A few big ideas

Notes (August 2021)

I wrote this a few years ago in preparation for a very open-ended brief for a presentation. A better title than the original might be:

Some Basic Concepts from Academia That Should Be Much Better Known

Diminishing Marginal Returns

Returns on time, money, or effort likely increase at the margin, then decrease, and eventually become negative. Figuring out where you are on this curve and when to stop is incredibly useful.

Evolutionary Stable State (ESS)

Societies, economies, or ecosystems may evolve to a state where there is no incentive to defect, but this state can be detrimental to everyone (a suboptimal ESS).

Don't compete, cooperate

According to Homer Simpson, communism is nice in theory. So is capitalism, except not for the competing agent whose marginal return is expected to go to zero. Don't be a commodity or compete directly; this often means cooperating. Cooperation may even be better for everyone (see ESS).

Complexity as Risk

Systems can quickly become fragile and impossible to understand or maintain. If isolated, complexity is probably benign.

Chaitin-Kolmogorov complexity

The minimal length of a process required to generate something is precisely how random or complex that thing is. This is a beautiful definition, and it's suggestive in practice: am I configuring things such that descriptions and processes are efficient?

Pareto Improvement

A change that makes everyone (weakly) better off. Changes don't always have to make someone worse off; we are not typically just cutting up a fixed-size pizza. Conversely, the demand that policy changes must always be Pareto improvements is absurd. If making a very wealthy individual 90% poorer makes a million other people significantly better off, then that is almost certainly a good idea.

Statistical Significance

How likely is an observed change due to chance? If the probability is more than 5%, assume no real change has occurred.

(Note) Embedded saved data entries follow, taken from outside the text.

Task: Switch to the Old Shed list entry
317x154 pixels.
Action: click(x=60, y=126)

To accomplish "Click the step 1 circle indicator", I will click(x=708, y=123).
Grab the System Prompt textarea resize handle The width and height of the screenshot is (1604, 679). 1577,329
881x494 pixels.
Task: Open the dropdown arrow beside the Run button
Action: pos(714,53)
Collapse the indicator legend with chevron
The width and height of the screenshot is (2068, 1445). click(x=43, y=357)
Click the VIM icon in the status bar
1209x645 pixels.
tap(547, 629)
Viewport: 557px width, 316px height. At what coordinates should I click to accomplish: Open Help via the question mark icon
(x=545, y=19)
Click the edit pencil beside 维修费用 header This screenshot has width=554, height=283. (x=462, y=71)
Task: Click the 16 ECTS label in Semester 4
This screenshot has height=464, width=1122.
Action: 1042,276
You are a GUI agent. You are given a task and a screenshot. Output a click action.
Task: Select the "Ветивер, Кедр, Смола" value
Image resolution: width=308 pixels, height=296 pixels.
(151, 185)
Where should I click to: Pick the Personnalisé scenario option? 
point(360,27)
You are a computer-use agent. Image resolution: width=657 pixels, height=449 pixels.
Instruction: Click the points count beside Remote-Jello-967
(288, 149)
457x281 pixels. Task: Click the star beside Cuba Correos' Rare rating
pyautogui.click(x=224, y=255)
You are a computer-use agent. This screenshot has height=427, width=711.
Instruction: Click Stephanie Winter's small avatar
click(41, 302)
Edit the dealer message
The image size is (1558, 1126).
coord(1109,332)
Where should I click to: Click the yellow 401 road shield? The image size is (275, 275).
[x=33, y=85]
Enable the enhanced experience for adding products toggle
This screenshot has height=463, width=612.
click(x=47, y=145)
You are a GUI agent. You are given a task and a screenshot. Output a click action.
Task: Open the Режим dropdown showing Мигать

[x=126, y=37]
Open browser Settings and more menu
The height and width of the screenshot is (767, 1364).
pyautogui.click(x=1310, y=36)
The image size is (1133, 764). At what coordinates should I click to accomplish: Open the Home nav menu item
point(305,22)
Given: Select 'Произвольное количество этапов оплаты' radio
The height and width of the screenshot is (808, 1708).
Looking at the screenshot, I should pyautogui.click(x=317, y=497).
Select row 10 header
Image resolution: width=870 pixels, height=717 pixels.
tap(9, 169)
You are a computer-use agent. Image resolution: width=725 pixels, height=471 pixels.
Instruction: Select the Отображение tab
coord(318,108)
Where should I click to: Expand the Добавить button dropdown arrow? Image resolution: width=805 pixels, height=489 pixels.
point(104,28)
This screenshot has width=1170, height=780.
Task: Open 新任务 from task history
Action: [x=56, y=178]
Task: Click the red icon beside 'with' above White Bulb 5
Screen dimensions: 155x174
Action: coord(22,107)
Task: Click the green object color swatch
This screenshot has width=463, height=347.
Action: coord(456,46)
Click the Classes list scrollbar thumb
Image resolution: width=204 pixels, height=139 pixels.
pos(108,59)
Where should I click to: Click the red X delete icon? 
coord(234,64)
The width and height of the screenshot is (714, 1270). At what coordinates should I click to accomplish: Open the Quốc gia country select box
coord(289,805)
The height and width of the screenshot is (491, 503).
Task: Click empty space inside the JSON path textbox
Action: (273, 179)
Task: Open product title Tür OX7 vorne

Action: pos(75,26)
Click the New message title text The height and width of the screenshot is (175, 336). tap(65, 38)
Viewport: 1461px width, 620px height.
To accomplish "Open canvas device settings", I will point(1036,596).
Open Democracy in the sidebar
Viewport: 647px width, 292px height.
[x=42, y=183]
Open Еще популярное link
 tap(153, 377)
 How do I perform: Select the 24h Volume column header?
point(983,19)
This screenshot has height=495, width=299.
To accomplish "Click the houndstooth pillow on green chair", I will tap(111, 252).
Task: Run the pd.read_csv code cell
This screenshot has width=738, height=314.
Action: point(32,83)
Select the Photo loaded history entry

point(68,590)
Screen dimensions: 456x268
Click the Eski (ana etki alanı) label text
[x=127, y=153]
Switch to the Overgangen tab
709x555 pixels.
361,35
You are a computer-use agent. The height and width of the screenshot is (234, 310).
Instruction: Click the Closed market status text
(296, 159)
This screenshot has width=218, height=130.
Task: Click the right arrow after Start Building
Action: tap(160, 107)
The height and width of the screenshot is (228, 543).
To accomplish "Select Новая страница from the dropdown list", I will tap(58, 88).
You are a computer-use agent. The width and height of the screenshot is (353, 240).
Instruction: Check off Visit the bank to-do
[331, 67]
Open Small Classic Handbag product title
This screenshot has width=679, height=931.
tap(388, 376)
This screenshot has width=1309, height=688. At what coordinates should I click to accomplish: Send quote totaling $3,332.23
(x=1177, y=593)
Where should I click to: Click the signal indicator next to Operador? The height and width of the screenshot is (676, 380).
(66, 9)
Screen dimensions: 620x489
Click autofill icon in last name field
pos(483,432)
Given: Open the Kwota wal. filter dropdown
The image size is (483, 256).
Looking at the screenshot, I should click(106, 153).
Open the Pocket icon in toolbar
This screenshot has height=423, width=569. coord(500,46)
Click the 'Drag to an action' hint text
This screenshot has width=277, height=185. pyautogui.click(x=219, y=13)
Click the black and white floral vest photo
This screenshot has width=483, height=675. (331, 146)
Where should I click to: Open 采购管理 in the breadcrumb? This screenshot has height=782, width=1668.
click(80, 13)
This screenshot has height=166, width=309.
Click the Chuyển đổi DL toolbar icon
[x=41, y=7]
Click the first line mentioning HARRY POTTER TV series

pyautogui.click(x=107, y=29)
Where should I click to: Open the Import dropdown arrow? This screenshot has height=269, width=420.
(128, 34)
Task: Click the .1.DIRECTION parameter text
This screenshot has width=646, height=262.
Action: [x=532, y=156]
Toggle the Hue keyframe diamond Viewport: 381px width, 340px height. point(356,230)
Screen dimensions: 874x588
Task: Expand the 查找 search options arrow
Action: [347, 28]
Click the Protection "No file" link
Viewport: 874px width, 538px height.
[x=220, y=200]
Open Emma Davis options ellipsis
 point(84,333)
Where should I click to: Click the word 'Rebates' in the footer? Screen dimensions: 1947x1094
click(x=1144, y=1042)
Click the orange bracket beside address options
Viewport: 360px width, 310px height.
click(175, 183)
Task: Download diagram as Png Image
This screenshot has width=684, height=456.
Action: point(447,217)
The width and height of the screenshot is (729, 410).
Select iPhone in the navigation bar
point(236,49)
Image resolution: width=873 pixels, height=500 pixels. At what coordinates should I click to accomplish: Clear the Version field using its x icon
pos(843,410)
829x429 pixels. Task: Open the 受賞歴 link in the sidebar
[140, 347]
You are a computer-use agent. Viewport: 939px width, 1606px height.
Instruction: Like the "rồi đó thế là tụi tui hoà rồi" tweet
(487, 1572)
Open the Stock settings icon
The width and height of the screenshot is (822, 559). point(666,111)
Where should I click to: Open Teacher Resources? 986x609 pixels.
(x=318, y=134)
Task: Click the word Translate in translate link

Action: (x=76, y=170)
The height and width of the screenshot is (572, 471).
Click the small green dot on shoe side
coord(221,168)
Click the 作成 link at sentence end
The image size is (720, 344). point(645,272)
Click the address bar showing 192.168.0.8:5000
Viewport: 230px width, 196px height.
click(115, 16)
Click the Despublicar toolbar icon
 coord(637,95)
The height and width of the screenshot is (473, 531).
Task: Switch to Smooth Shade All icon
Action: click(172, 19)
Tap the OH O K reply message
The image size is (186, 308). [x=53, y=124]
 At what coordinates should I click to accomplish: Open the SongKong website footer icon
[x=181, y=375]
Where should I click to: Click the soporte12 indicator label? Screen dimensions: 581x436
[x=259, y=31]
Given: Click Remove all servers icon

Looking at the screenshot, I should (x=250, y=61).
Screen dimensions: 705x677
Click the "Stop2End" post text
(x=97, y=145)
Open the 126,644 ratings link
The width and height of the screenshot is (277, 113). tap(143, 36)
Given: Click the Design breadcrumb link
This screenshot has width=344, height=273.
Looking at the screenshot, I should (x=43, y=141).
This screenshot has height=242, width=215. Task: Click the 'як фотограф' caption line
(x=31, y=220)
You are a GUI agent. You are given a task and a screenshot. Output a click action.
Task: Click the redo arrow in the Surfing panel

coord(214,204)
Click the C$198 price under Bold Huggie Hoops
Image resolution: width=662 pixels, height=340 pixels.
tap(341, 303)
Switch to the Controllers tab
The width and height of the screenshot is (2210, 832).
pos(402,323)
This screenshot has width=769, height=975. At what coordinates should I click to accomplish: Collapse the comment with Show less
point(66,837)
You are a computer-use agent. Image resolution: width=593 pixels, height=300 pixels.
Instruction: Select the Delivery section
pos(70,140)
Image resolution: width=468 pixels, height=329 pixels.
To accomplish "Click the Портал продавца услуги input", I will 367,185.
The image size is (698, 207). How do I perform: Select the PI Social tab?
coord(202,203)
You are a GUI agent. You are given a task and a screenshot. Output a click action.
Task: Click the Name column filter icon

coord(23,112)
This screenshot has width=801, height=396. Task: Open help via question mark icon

Multiple Hypothesis testing

However, the above cannot be applied naively. Perform many statistical tests, and you will eventually get something passing this threshold (1 in 20 times, assuming your assumptions are valid). One should decide what to test ahead of time and apply corrections for multiple comparisons as much as possible.

Automate

Humans are fallible, distractible, and limited. Automate tasks wherever possible.

Noise and Feedback

Get feedback, but be aware that much of it will be noise or idiosyncratic. Ideally, test quantitatively on huge numbers of people with good scientific controls. However, this is basically never possible. Some simple heuristics seem sensible, e.g., Basecamp's approach: "we don't record feedback; the important stuff will recur."